◆ AIM ◆
Rewrite the lines from the one containing "Task: Click the A4" through the one containing "The image size is (848, 738).", both included, as a numbered list, leaving out any blank lines.

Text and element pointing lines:
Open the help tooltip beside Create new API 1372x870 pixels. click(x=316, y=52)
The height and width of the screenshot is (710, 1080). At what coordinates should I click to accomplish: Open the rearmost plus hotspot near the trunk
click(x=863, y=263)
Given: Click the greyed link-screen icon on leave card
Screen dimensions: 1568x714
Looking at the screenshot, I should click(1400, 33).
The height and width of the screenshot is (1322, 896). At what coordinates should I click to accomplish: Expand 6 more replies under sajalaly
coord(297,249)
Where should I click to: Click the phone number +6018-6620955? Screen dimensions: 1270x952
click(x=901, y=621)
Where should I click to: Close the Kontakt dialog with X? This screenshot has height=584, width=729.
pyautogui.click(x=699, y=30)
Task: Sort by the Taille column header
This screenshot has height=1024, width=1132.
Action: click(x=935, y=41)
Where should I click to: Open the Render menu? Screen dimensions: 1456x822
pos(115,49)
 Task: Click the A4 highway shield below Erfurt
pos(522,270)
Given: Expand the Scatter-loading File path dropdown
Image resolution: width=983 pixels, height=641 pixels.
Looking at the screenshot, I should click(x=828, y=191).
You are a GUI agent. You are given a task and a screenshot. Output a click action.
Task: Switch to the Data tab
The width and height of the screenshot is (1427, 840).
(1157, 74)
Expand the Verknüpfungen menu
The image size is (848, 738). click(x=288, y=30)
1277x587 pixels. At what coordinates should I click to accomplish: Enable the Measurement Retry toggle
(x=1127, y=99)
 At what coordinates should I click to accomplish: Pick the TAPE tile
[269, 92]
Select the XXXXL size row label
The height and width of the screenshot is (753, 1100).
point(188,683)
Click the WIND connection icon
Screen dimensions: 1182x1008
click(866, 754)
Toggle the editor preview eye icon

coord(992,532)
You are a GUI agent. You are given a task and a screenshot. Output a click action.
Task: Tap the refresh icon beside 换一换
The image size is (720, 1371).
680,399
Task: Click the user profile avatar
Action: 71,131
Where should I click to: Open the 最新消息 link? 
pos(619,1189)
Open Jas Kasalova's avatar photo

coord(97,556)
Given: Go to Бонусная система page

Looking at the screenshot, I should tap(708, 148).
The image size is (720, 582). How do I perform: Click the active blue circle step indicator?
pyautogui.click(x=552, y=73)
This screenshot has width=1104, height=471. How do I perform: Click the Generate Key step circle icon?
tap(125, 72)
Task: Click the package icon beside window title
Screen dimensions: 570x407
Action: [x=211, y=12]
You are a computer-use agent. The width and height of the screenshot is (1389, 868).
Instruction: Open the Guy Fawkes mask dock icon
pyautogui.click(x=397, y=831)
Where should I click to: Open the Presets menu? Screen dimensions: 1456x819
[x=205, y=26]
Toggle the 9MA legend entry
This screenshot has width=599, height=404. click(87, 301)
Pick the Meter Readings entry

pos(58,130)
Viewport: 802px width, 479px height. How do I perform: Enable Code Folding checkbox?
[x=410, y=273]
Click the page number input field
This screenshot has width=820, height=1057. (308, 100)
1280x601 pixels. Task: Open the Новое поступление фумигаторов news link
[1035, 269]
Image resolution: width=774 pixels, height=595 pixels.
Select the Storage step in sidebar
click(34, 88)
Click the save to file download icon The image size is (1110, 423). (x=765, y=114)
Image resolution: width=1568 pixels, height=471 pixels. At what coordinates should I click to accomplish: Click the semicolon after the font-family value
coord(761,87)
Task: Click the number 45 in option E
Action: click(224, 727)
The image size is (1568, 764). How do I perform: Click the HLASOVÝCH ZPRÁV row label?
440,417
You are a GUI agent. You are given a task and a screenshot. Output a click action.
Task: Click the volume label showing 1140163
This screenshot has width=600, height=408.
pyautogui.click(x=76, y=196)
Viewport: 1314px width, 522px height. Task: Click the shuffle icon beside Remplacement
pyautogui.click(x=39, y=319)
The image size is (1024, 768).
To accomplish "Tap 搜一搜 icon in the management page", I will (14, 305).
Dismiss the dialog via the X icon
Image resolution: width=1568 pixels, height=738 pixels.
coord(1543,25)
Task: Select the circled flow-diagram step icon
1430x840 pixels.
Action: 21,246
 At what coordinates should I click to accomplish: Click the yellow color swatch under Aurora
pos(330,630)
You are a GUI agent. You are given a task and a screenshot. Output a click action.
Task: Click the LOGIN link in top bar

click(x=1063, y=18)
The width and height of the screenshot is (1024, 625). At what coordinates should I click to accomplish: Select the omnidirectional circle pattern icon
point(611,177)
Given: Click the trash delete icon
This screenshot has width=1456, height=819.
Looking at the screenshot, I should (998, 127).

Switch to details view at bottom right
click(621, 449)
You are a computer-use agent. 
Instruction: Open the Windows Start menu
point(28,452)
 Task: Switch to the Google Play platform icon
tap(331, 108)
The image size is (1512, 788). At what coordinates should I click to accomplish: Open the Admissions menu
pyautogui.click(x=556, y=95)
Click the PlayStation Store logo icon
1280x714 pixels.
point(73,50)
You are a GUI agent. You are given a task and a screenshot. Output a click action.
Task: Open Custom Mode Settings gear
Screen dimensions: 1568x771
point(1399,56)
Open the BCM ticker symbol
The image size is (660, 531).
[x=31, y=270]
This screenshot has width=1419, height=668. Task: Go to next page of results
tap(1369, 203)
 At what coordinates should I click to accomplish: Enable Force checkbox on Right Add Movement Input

◆ FULL ANSWER ◆
1.  Task: Click the A4 highway shield below Erfurt
2. pos(522,270)
3. Given: Expand the Scatter-loading File path dropdown
4. Image resolution: width=983 pixels, height=641 pixels.
5. Looking at the screenshot, I should click(x=828, y=191).
6. You are a GUI agent. You are given a task and a screenshot. Output a click action.
7. Task: Switch to the Data tab
8. The width and height of the screenshot is (1427, 840).
9. (1157, 74)
10. Expand the Verknüpfungen menu
11. The image size is (848, 738). click(x=288, y=30)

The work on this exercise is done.